Assigned task: Extract from the entries below, exactly as given, only the lines from the line containing "Cancel the dialog using Storno" to the line containing "1065x724 pixels.", both lines included.

Stored data
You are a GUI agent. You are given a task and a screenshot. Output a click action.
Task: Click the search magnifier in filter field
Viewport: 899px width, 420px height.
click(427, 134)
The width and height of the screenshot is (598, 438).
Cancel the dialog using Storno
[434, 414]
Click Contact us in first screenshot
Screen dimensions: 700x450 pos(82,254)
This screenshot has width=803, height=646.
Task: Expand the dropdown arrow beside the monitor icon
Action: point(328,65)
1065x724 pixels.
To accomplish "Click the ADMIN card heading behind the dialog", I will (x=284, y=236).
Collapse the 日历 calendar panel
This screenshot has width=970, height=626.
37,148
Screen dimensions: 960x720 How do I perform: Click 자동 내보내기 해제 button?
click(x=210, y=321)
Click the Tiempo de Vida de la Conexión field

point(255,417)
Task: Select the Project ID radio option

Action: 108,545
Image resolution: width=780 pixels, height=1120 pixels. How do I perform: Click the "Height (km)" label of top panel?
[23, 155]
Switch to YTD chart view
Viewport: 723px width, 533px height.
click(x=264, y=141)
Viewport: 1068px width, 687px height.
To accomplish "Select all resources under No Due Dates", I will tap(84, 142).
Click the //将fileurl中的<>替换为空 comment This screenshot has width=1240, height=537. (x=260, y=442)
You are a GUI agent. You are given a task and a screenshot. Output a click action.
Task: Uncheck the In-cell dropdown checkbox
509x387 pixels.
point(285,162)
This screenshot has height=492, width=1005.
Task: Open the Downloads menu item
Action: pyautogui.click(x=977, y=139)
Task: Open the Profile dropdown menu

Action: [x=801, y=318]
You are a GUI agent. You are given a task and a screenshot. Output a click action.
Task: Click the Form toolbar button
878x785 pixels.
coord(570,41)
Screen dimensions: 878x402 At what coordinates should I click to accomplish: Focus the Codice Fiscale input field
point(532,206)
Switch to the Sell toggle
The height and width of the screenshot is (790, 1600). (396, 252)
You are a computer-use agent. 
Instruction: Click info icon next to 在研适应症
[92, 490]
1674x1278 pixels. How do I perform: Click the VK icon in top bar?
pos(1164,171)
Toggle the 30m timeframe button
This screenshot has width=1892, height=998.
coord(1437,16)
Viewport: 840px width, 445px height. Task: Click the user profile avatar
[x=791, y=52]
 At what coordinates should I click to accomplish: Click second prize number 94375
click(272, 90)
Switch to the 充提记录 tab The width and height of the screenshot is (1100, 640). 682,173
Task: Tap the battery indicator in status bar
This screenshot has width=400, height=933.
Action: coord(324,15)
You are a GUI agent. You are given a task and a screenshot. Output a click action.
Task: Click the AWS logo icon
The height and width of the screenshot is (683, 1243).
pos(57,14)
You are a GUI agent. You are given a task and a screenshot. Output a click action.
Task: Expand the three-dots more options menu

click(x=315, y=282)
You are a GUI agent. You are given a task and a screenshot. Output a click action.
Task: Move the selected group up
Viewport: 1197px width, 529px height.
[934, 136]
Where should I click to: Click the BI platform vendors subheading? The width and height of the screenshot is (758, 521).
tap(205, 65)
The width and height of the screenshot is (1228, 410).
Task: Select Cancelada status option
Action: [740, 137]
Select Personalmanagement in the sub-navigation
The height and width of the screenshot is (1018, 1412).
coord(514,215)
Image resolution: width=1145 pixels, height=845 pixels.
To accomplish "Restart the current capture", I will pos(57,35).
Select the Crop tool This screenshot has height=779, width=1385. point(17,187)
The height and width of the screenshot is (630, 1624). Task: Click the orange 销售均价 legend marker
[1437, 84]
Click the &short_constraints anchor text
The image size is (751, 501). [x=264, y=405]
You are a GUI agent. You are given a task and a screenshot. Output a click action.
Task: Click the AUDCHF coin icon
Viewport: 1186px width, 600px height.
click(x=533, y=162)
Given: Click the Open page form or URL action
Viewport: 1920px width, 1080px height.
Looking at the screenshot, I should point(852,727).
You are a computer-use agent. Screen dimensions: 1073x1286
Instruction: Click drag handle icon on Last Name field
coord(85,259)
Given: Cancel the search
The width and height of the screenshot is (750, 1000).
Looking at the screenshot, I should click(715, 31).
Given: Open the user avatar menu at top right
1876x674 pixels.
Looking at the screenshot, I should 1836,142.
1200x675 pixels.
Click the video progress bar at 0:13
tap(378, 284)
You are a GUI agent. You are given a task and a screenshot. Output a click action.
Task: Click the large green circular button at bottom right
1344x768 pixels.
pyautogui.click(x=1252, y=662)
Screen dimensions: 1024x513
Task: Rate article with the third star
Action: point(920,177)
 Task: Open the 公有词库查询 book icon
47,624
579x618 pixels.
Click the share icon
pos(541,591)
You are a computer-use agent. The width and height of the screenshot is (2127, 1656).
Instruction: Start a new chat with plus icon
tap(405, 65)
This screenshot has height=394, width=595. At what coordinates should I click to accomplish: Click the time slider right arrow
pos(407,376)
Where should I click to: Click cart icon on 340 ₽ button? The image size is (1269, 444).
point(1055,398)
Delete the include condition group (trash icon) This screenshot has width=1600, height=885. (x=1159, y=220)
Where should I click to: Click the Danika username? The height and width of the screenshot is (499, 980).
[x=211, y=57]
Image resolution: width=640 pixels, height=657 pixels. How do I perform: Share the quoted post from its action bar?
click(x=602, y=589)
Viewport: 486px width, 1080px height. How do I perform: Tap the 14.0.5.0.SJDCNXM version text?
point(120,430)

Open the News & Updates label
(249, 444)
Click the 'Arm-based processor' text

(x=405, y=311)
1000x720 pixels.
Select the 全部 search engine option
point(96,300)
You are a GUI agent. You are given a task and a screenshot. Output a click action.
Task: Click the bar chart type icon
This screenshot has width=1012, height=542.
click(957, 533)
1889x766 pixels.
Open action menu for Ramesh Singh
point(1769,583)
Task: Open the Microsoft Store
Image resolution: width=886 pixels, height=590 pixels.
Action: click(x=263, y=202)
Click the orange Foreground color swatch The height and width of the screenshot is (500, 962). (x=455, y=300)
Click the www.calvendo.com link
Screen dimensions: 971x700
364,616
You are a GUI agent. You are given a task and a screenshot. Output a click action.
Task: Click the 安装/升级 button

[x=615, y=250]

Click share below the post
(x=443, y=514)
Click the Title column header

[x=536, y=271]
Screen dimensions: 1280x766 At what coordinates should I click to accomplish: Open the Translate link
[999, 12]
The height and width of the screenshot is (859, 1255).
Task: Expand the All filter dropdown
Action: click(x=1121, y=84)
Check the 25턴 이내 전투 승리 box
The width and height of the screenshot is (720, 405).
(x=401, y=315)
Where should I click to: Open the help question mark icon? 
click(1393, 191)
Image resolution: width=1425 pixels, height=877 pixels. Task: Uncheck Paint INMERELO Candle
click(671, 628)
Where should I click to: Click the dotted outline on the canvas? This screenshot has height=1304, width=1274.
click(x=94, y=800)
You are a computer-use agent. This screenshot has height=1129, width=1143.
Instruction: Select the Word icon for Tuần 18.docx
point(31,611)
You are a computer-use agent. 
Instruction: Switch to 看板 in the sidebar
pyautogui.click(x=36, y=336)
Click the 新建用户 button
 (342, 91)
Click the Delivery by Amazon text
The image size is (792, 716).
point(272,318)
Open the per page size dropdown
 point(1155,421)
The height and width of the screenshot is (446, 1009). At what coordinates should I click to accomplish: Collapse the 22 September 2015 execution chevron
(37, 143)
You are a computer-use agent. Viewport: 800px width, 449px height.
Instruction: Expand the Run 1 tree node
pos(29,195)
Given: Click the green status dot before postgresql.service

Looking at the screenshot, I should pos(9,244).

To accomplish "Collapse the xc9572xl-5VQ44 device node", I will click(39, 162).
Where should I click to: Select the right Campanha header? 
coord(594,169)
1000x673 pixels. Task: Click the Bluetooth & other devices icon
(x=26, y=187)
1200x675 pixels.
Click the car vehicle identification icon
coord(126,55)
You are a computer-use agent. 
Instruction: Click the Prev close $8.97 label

Response area:
Cancel the dialog using Storno
[434, 414]
Click Contact us in first screenshot
Screen dimensions: 700x450 pos(82,254)
This screenshot has width=803, height=646.
Task: Expand the dropdown arrow beside the monitor icon
Action: point(328,65)
1065x724 pixels.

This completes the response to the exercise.